Dirigidos em décadas diferentes, A comilança (1973) e Crônica de um amor louco (1981), assim como grande parte da filmografia de Ferreri, durante muito tempo foram proibidos de ser exibidos em vários países mundo afora, inclusive no Brasil. Coube à Versátil Filmes resgatar essas pérolas cults do limbo para deleite dos cinéfilos. Os dois trabalhos são de uma virulência estética e temática incríveis. Um escândalo, de fato. Confesso que fiquei angustiado depois de rever esses registros. Se você estiver numa fase ruim da vida, passe bem longe dessas duas produções. É um conselho que dou.
Em Crônica de um amor louco, o ator Ben Gazarra vive poeta maldito inspirado no beatnick Charles Bukowski
Baseado, em parte na vida e obra do escritor beatnik Charles Bukowski, Crônica de um amor louco persegue os passos perdidos de um personagem marcado pela decadência pessoal. Poeta maldito, Charles Serking (Ben Gazzara) – espécie de alte rego de Bukowski – vaga perdido pelo lado mais sujo das ruas de Los Angeles. Na sua jornada por este Walk on the wild side, ele esbarra e tropeça o tempo todo em bandidos, prostitutas, cafetões e bêbados sujos. Ou seja, a escória do mundo. “Só preciso ficar invisível às vezes. Me afundar no lixo, me perder com todos os outros. Os fracassados, os dementes e os malditos”, avisa.
Até um dia se encontrar com a garota de programa Cass (Ornella Muti). Solitária, angustiada, uma desalmada que gosta de marcar seu corpo com objetos estranhos, esse projeto de suicídio ambulante encontra afago momentâneo no mundo deprê de Serking. De longe, até parece que são feito um para o outro. A parti daquele instante, os dois passarão a viver uma paixão tórrida, cheia de curtos-circuitos, momentos obscuros que, com o tempo, irá degringolar para um desfecho trágico. É a decadência em seu estado mais puro.
Incrível como Ferreri consegui captar com primazia o submundo traçado por Bukowski sem parecer grotesco ou vulgar, embora, altamente bizarro.
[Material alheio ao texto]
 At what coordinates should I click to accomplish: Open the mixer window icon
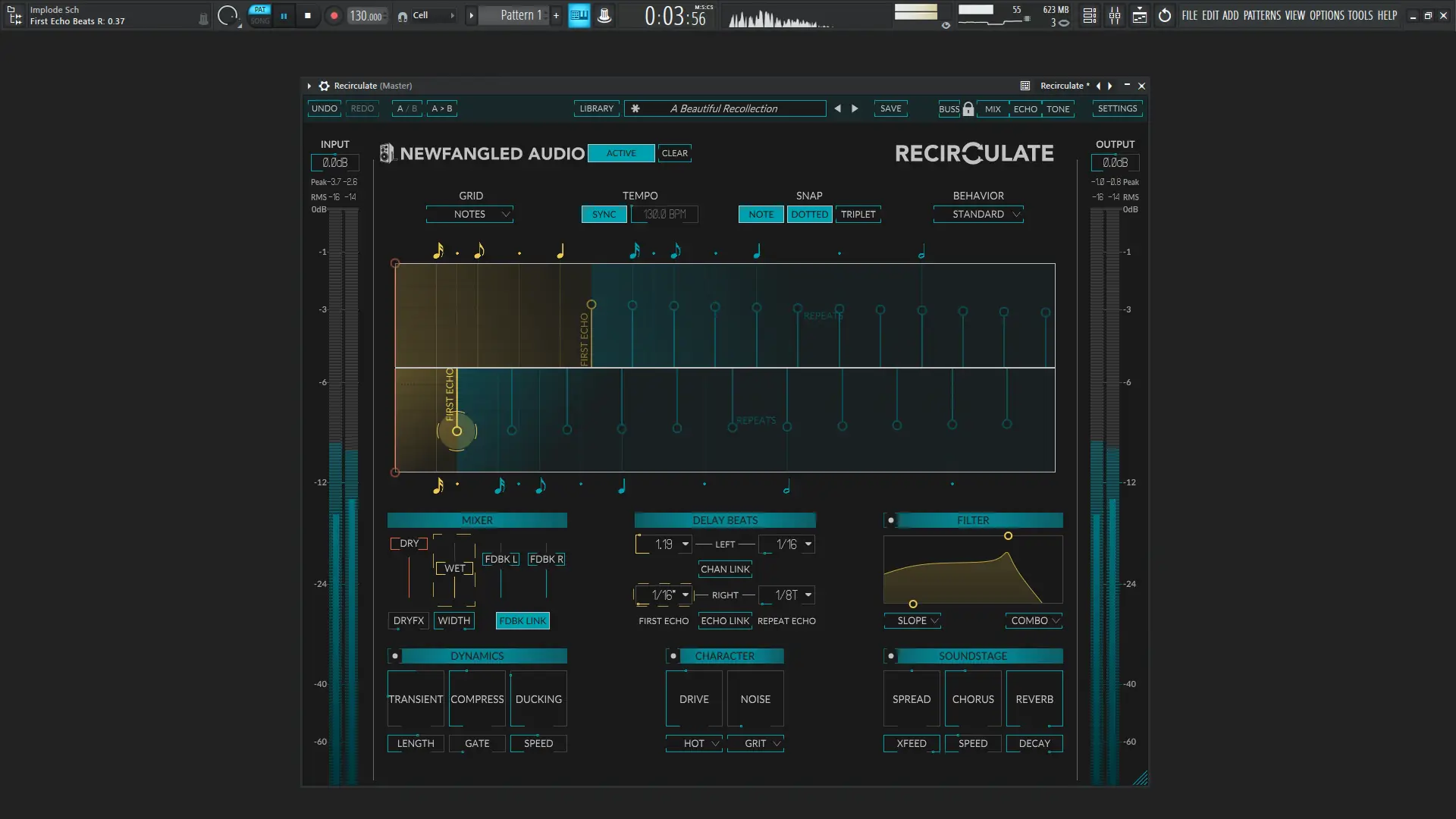coord(1115,16)
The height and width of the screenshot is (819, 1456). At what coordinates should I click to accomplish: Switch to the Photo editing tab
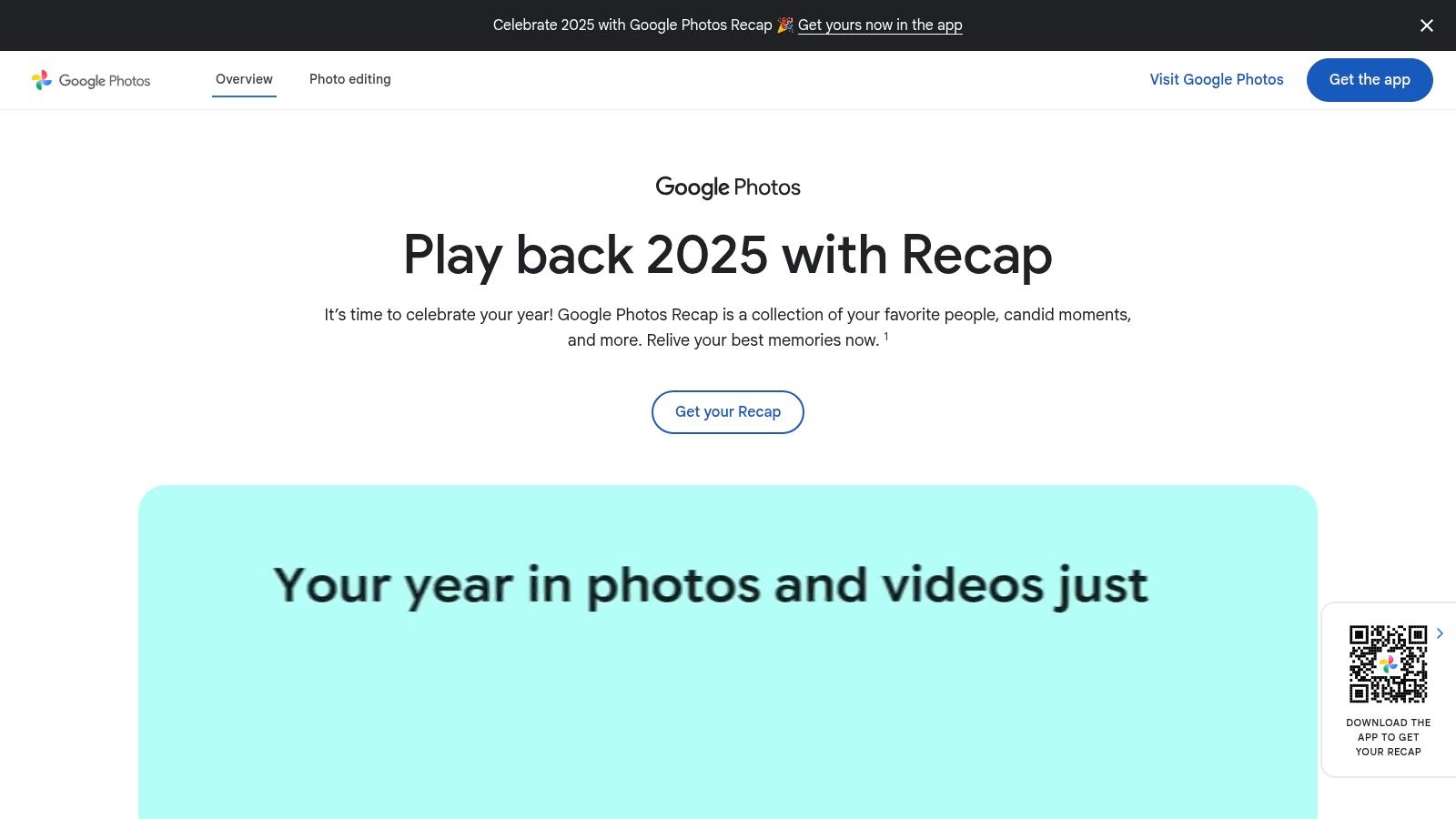coord(350,79)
A passagem em que o poeta Serking enrraba sua conquista na janela do seu apartamento imundo, sob as luzes de neon, é de um lirismo niilista sufocante. Impecável na sua atuação, o ator Ben Gazzara, dono de uma voz gutural, foi astro de um filme do brasileiro Walter Hugo Khouri no início dos anos 90, onde contracena, entre outros, com Cecil Thiré, John Herbet, Vera Fischer e, olha vejam só, Ana Paula Arósio, num dos seus primeiros trabalhos de peso.
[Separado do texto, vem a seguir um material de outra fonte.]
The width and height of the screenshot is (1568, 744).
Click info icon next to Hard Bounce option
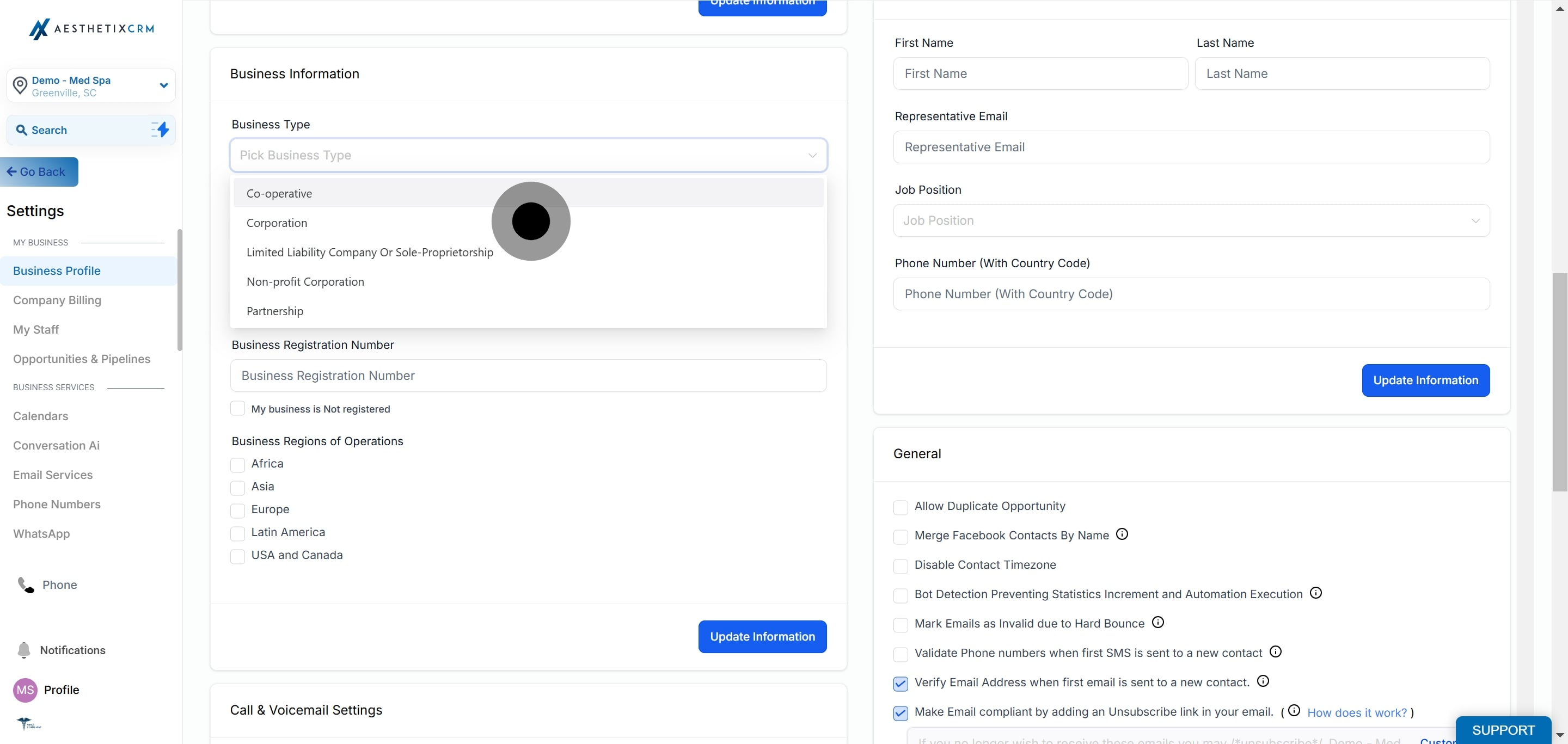point(1157,622)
Sexo e comida, dois prazeres inseparáveis – Mas nenhum trabalho de Marco Ferreri causou maior polêmica do que sua obra-prima, A comilança, do original (La grande bouffe), uma ofensa, em todos os sentidos, aos princípios cristãos. A bizarrice norteia o enredo do começo ao fim. Na trama, quatro amigos interpretados por um quarteto de luxo (Marcello Mastroianni, Ugo Tognazzi, Phillipe Noiret e Michel Picolli), decidem se isolar do mundo numa mansão sinistra, com todo aspecto de filme de terror. Decretam comer até morrer. E o verbo comer aqui é conjugado das mais sacanas formas possíveis, se é que vocês me entendem.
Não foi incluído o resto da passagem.